**YOUR TASK**: Where the line containing "Expand the Trading Tools submenu" appears in the records below, begin there and output each line verbatim through the last line.

[Dataset entries]
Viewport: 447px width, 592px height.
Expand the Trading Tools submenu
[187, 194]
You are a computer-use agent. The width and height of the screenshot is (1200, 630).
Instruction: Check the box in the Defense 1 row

**OUTPUT OF THE TASK**:
Expand the Trading Tools submenu
[187, 194]
You are a computer-use agent. The width and height of the screenshot is (1200, 630).
Instruction: Check the box in the Defense 1 row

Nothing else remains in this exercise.